§ **Objective**
From the bankruptcy opinion below, list each mortgage on Regency Shopping Center, giving its holder and approximate amount.

IN RE:  RICHARD J. GETTY CASE NO. 92-51951

UNITED STATES BANKRUPTCY COURT

EASTERN DISTRICT OF KENTUCKY

LEXINGTON

IN RE:

RICHARD J. GETTY CASE NO. 92-51951

d/b/a Tidewater Farm

Regency Center

Richard J. Getty, Attorney

DEBTOR

MEMORANDUM OPINION

 

This case was heard by the court on March 20, 1998 on the objection of the debtor, Richard J. Getty, by counsel, to the final fee application of the law firm of Lewis, D’Amato, Brisbois & Bisgaard (hereinafter "The Firm") for compensation and expenses. The final fee application, which was filed with the court on October 17, 1997, is for services rendered and expenses incurred during the period November 1, 1994 through the date of the hearing on the fee application.

Also involved is the debtor’s continuing objection to The Firm’s First Interim Fee Application filed with the court on January 6, 1995 seeking compensation in the amount of $25,118.00 for services rendered during the period May 1, 1993 through October 31, 1994 and for reimbursement for expenses in connection therewith in the amount of $6,564.61. The First Interim Fee Application, and the debtor’s objection filed on January 25, 1995 thereto, was heard by the court on January 27, 1995, and was approved by the court by order entered on February 15, 1995. The debtor’s appeal from the order of February 15, 1995 approving the First Interim Fee Application was dismissed by the district court because the order approving the interim fee application was not a final, appealable order.

The final fee application for compensation in the total amount of $39,690.50 for services rendered and reimbursement of expenses in the total amount of $9,997.12 includes the amounts applied for in the First Interim Fee application as previously approved by the court by the order of February 15, 1995.

The final fee application seeks compensation in the amount of $14,572.50 for services rendered from November 1, 1994 through March 20, 1998, the date of the hearing on the final fee application, and reimbursement for expenses in the amount of $3,432.51 incurred during the latter period.

FINDINGS OF FACT:

The debtor, Richard J. Getty, an attorney, filed a pro se petition for relief under chapter 11 of the Bankruptcy Code in this court on November 13, 1992.

A principal asset of the debtor was Regency Shopping Center, 1600-1675 Los Angeles Avenue, Simi Valley, California, valued by the debtor in the schedules to the petition at $2,700,000. The property was subject to a first mortgage in the approximate amount of $722,148.07 in favor of Golden State Life Insurance Company, a second mortgage in the approximate amount of $602,286.22 in favor of Imperial Creditcorp, and a third mortgage in the approximate amount of $56,603.00 in favor of John Safi. The property was also subject to a lien in the approximate amount of $20,000 for back taxes.

§ **Material shown**
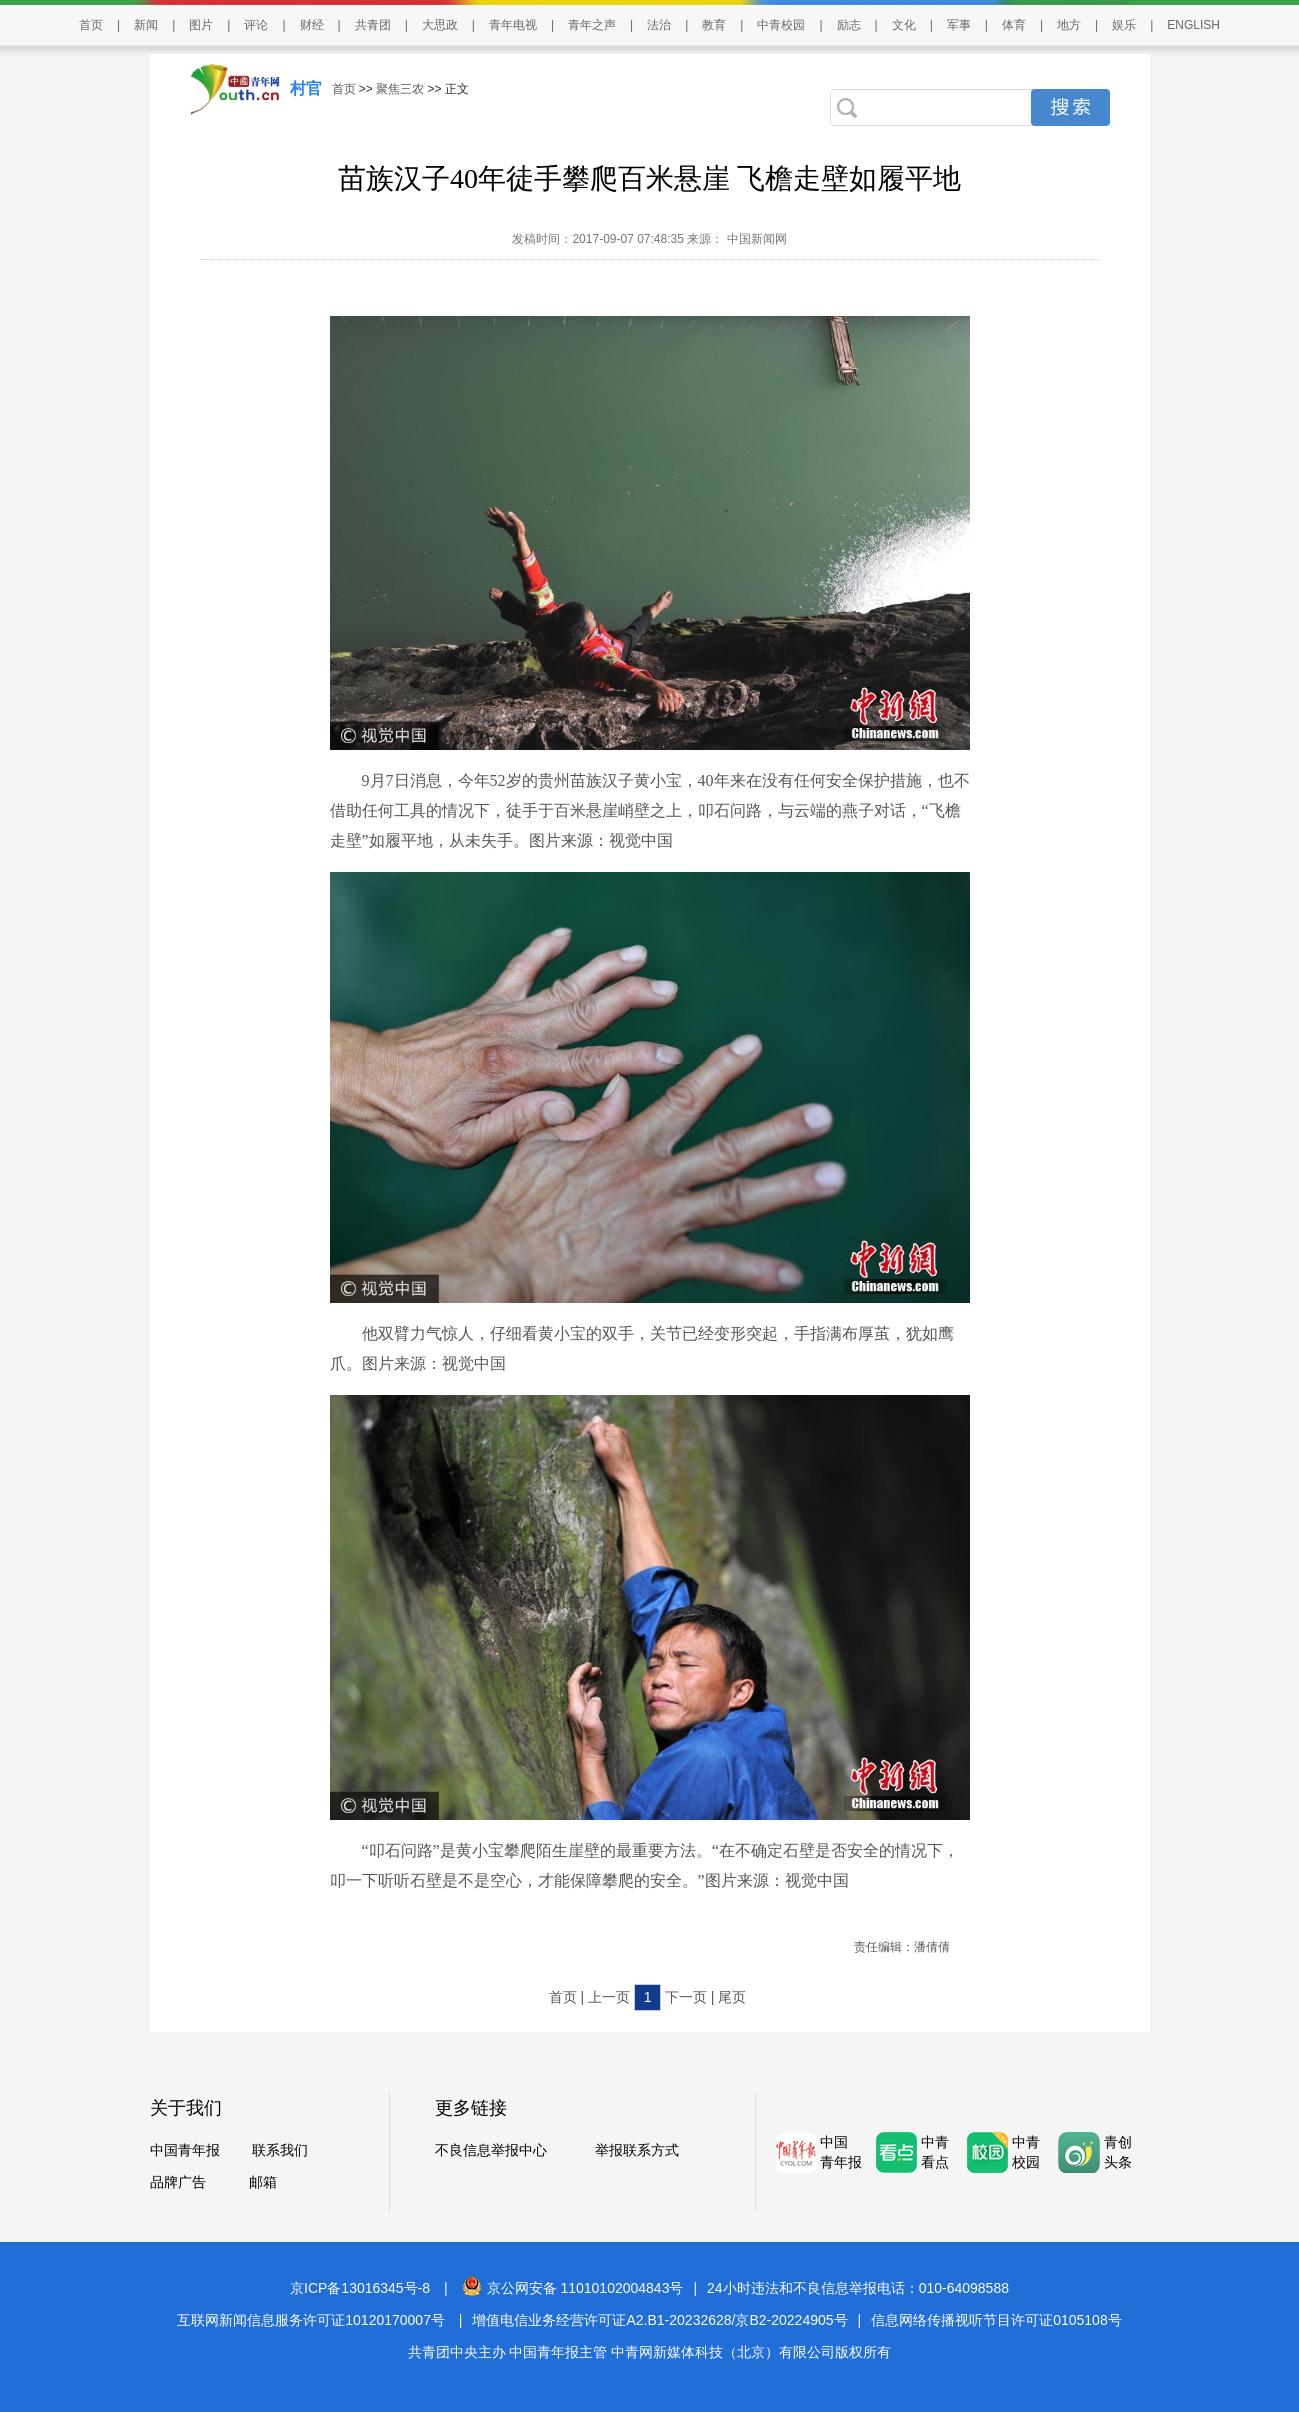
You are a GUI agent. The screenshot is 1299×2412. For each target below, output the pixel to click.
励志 (849, 25)
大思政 (440, 25)
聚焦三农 (400, 89)
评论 (256, 25)
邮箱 (263, 2182)
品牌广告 (178, 2182)
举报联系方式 (637, 2150)
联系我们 (280, 2150)
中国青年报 (185, 2150)
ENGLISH (1193, 25)
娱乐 (1124, 25)
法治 (659, 25)
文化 (904, 25)
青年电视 (513, 25)
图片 (201, 25)
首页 (91, 25)
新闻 (146, 25)
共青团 (373, 25)
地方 (1069, 25)
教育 (714, 25)
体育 (1014, 25)
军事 (959, 25)
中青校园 (781, 25)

§ **Result**
- First mortgage: Golden State Life Insurance Company, $722,148.07
- Second mortgage: Imperial Creditcorp, $602,286.22
- Third mortgage: John Safi, $56,603.00